È vero. Questa terra è un luogo dagli sconfinati spazi mentali e fisici, attraversarla richiede energia e preparazione. La scoperta della sua vera natura dipende dalle attitudini, dalla volontà e dai compromessi che si intendono accettare. Possiamo pensare la Sicilia come un hub con almeno tremila anni di incessante e frenetica attività. La testa di ponte tra Oriente e Occidente dai tempi protostorici e tutt’ora protagonista nel ruolo.

Qui hanno preso casa, con alterne fortune, Sicani, Siculi, Elimi, Fenici e Cartaginesi, Greci, Romani, Bizantini, Vandali, Arabi, Normanni, Svevi, Francesi-angioini, Spagnoli-aragonesi, Asburgici, Inglesi, Sabaudi e… Italiani. Nella consapevolezza che il mondo è pieno di luoghi indispensabili, la Sicilia, a differenza di altri, offre la possibilità di percepirne i mutamenti. Non verso la sottrazione o la sostituzione, ma con aggiunte stratificate. Vi si vede, citando Elio Vittorini, “il nuovo spuntare senza che l’antico se ne tirasse via e vi venisse sommerso e dimenticato”. Cosa assai rara.

..............................

**Consegna 1**
Riscrivi le voci dalla riga che contiene "Identify the location" fino alla fine delle voci, sostituendo "Identify the location" con "Find the position" e lasciando invariato tutto il resto. Escludi le immagini dalla risposta.
Il testo in esame e le voci sono materiali distinti.

..............................

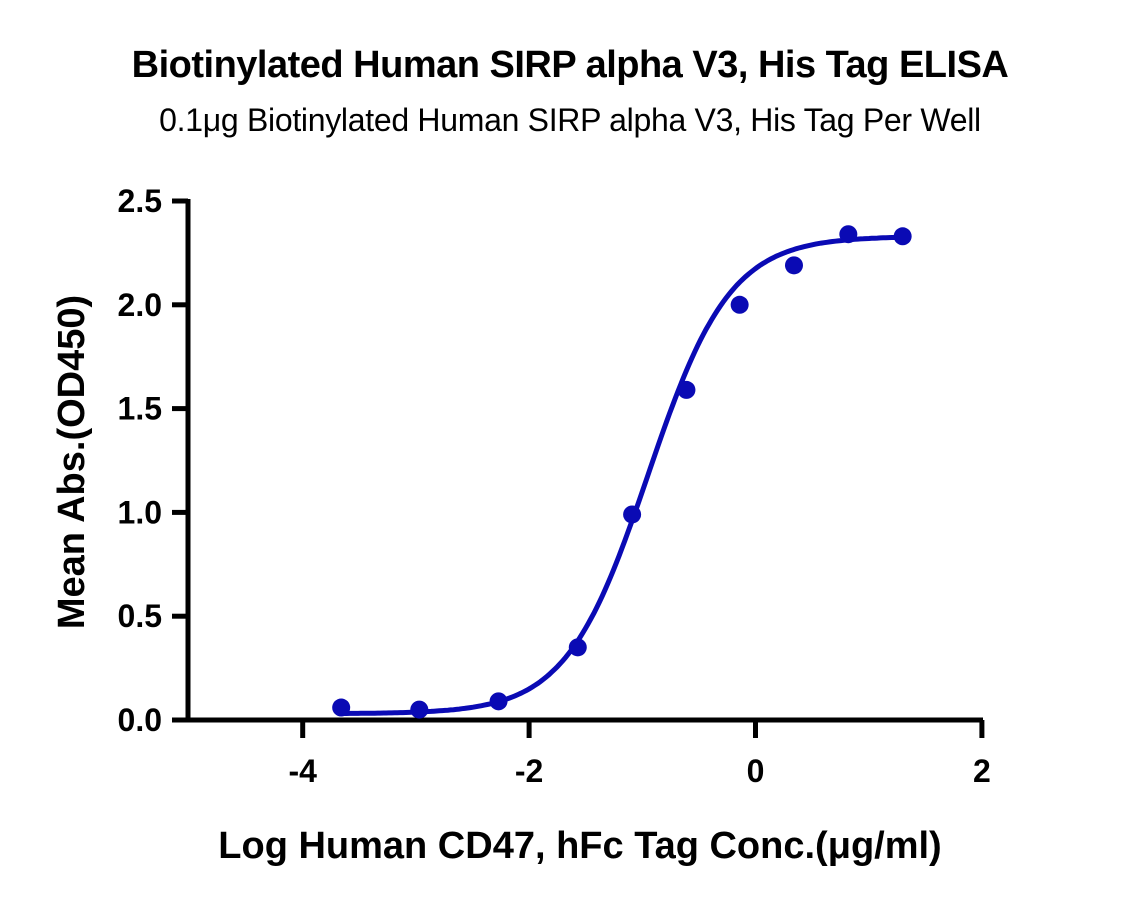 The width and height of the screenshot is (1140, 914). What do you see at coordinates (140, 305) in the screenshot?
I see `y-tick-label: 2.0` at bounding box center [140, 305].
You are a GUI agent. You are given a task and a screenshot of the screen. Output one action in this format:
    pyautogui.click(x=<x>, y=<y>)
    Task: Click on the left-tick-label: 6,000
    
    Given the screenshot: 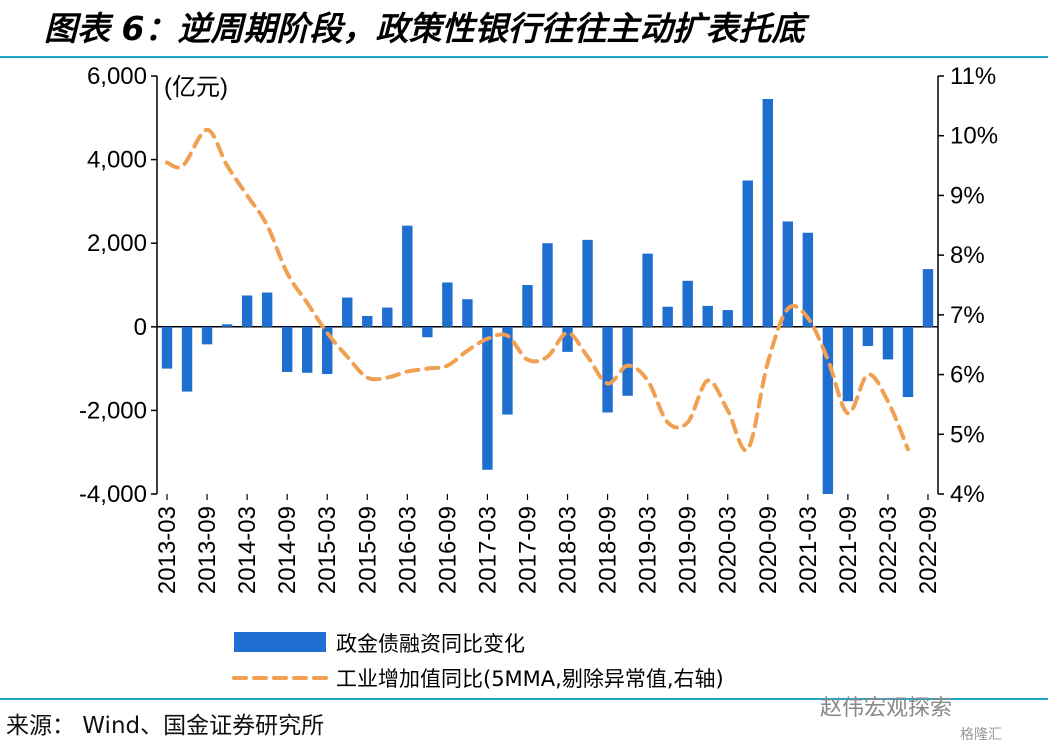 What is the action you would take?
    pyautogui.click(x=117, y=76)
    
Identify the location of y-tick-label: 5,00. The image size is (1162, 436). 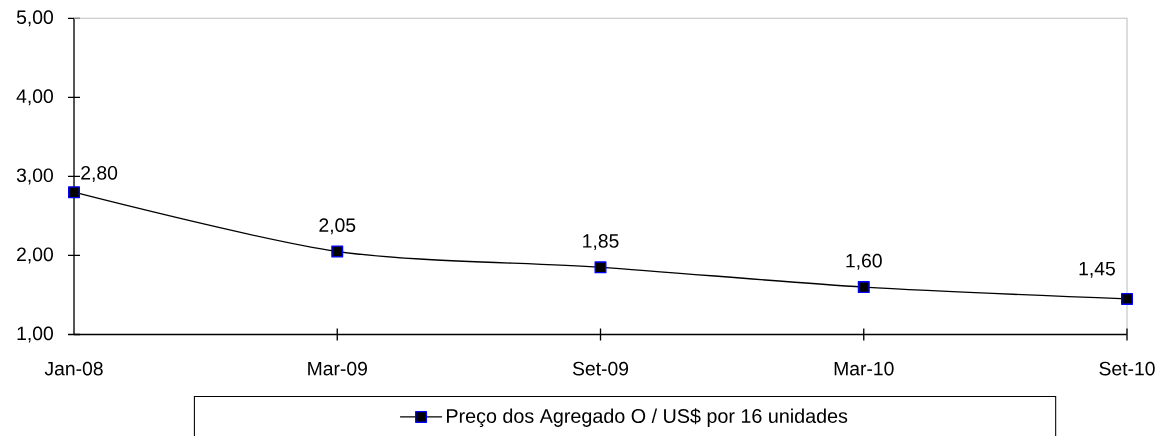
(34, 18).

..............................

**Consegna 2**
Secondo il testo in esame, da almeno quanti anni dura l'attività della Sicilia come hub?

**Risultato 1**
Find the position of y-tick-label: 5,00. The image size is (1162, 436). 
(34, 18).

**Risultato 2**
Da almeno tremila anni.